*Extrait:*

Si l’on suit Stacey ,voici les dynamiques qui donnent l’illusion d’un « Grand Tout » alors qu’il n’y a que des interactions locales :
A. L’Auto-organisation locale (Self-organization)
- Le principe : L’ordre global (la culture, les résultats) n’est pas imposé par le DG (le « cerveau » du système), ni par une structure invisible. Il émerge des milliers d’interactions locales.
- Lien avec le “technicien de surface” : Le technicien de surface et son chef négocient leur réalité locale. Si cela se répète, cela crée un motif stable. On croit voir une règle du système, c’est une habitude locale qui s’est propagée ou stabilisée.
B. L’Émergence (vs le Résultat planifié)
- Le principe : Ce qui se passe au niveau global (le « système ») est imprévisible. C’est une propriété émergente. Personne ne l’a voulu, personne ne le contrôle.
- La propriété : Le tout est différent de la somme des parties, mais il n’y a pas de « pilote ». C’est pour cela que le changement planifié (type TGS ou ingénierie) échoue souvent : on essaie de piloter une émergence.
C. Les thèmes organisateurs (Patterning)
C’est ce qui remplace le concept de ‘Règles du système’ ou ‘Homéostasie’.
- Le principe : Les conversations entre les gens créent des thèmes narratifs récurrents (des récits, des habitudes langagières, des tabous, des évidences partagées). Ces thèmes contraignent les conversations futures.
- Pourquoi ça ressemble à un système ? Parce que ces thèmes sont très stables. On a l’impression d’une structure rigide (‘la bureaucratie’, ‘notre culture’), mais en fait, ce sont des gens qui répètent les mêmes schémas de conversation jour après jour, par habitude ou remède à l’anxiété.
D. Le Paradoxe (Stabilité et Instabilité)
- Le principe : Contrairement à un système cybernétique qui cherche l’équilibre (homéostasie), les processus humains sont fondamentalement paradoxaux. Ils sont à la fois stables (habitudes) et instables (chaque conversation peut amener à changer).
- C’est parce que chaque acteur est traversé par des contextes contradictoires (le paradoxe) que l’organisation évolue.

*Listing:*
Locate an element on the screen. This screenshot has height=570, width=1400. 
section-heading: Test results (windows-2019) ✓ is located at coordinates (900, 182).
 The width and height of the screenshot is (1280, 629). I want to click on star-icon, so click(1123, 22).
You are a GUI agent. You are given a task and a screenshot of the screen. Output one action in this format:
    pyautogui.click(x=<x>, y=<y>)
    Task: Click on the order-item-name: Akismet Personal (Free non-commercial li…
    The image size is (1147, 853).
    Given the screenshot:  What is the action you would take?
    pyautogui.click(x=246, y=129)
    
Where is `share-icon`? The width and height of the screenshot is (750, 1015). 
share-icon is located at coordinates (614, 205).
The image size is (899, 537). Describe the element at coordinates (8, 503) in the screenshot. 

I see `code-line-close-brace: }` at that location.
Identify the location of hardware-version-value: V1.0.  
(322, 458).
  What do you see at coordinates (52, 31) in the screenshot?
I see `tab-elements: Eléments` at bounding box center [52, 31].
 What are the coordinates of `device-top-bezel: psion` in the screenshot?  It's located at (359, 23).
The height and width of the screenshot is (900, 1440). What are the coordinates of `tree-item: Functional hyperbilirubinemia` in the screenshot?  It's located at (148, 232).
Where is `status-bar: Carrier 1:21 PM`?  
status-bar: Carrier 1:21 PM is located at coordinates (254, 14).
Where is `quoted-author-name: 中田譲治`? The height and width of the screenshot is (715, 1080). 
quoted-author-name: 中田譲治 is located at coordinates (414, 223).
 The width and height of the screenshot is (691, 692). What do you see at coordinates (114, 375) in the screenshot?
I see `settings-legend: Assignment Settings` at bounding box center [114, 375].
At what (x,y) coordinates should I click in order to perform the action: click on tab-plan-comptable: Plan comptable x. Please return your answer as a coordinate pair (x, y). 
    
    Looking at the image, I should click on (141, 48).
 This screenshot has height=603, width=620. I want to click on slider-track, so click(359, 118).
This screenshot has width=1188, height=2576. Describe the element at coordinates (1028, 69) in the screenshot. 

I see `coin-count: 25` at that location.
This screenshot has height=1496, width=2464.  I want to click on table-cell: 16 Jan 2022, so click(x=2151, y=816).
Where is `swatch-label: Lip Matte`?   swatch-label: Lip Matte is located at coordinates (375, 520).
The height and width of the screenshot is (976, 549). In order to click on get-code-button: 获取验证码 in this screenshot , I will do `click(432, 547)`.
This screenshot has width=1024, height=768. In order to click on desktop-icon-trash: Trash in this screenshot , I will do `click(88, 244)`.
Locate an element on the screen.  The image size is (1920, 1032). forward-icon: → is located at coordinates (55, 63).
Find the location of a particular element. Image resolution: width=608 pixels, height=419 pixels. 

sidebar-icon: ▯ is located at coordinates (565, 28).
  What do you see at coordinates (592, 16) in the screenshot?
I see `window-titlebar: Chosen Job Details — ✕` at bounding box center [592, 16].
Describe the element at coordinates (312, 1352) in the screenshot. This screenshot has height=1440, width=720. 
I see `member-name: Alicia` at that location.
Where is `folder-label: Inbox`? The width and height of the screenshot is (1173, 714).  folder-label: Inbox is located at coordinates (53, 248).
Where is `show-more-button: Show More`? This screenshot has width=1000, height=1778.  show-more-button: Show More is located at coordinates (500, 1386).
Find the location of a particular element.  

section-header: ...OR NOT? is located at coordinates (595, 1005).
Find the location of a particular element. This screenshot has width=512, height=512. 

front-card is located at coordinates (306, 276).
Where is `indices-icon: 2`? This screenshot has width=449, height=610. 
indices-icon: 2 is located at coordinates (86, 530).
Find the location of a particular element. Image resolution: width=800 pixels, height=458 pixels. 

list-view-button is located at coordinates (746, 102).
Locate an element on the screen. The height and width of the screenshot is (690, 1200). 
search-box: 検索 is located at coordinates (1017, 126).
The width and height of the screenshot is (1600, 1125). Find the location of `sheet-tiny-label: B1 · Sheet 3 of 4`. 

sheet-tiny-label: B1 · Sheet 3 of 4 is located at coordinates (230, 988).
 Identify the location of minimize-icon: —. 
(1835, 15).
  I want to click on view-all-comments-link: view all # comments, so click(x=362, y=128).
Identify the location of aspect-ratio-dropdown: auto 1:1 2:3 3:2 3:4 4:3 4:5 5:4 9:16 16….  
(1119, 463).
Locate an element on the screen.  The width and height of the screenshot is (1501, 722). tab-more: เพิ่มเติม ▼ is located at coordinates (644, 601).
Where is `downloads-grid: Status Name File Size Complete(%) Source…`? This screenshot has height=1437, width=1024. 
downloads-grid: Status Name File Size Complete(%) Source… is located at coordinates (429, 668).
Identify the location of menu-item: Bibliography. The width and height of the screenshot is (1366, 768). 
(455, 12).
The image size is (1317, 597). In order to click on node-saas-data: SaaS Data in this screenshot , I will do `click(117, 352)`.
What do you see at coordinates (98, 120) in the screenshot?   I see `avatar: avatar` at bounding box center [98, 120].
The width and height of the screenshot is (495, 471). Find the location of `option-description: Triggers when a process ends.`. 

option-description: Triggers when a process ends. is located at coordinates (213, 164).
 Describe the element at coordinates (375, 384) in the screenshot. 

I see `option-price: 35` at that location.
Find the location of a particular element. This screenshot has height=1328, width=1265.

*Consigne:* D'après l'extrait, pour quelle raison le changement planifié (type TGS ou ingénierie) échoue-t-il souvent ?

*Réponse:* Parce que l'on essaie de piloter une émergence.